Fußball-Ein Proletensport?

Diese Frage ist seltsamerweise vollkommen gerechtfertigt. Damals haben sich vor allem ärmere Menschen diesem Freizeitsport gefrönt. Aber darum geht’s mir nicht in erster Linie. Sonderen darum, dass im Zuge des GAK-Sturm Derbys (Anm.: 18.3.2007) ein großer Fanaufruhr herrschte, weil Sturm gleich zu Beginn ein Tor geschossen hatte. Hintergrundgeschichte: Der GAK geht auf Zwangsinsolvenz und es werden ihr 6 Punkte in der Bundesliga abgezogen. Aber ich sage das erstmal ganz nüchtern: Was können die armen Fußballfans dafür, wenn ein paar Menschen, die persönliche Schwierigkeiten haben und diese schwer verarbeiten können und somit in Fußball ein Frustventil gefunden haben, so einen Unsinn treiben? Dann gibt es immer wieder ein paar radikale Gegenänhänger, die ich ebenso sehr verurteile, weil sie sagen Fußball sei deswegen ein schlechter Sport. Wohl nur eine Ausrede oder? Der Sport an sich ist nicht schlecht, nur einige Menschen, die sich sinnloserweise in den Klub einsteigern. Selbstverständlich habe ich nichts dagegen wenn man sich für eine Mannschaft polarisiert, aber bitte ohne Prügelei. Es ist mir auch egal wie viel Geld jeder Einwohner für Fanartikel ausgibt. Aber sehen wir das doch von der anderen Seite, wie der US-Linguist Noam Chomsky beschrieben hatte: Der Durchschnittsbürger interessiert sich nunmal sehr für den Nationalsport, weiß vollkommen unsinnige Dinge. Dabei weiß doch jeder, dass das Wissen über einige Trikotnummern die Umweltkatastrophe nicht verhindern kann (bzw. nicht einmal artikuliert wird- Ob es etwas hilft NUR darüber zu reden wage ich zu bezweifeln) etc. etc. Sport ist ein angenehmes Ventil, worin ein Mensch gerne streitet, in der Politik ist das nicht der Fall.

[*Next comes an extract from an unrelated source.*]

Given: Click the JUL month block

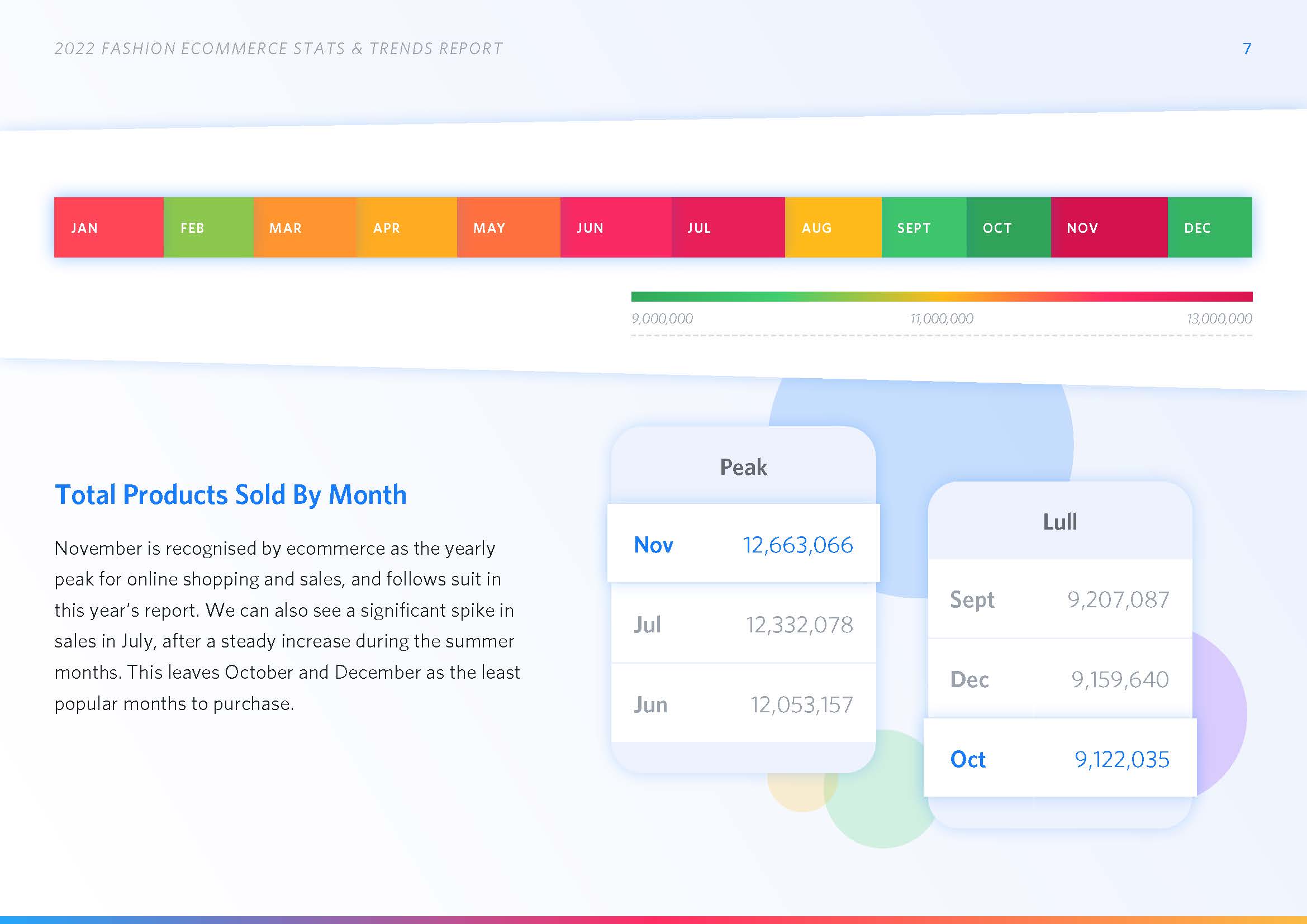Looking at the screenshot, I should pos(728,227).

Und zur Lösung des Problems: Vor der EURO2008 sollten Mediatoren eingesetzt werden, besser geschulte (tolerantere) und ausgebildete Polizeikräfte. Dann bin ich zuversichtlich, dass sich etwas verändern kann. Wichtig ist auch, dass die Protestierer auch lernen ihre Gefühle zu artikulieren. Das ist kein Witz! Weil Gewalt benutzt man ja nur, weil man die Artikulationsformen nicht gelernt hat. Damit habe ich persönlich Erfahrung. Und dann wäre es auch ganz schnell vorbei mit den unschuldigen Jugendlichen, die in dieses Theater mit hineingezogen werden.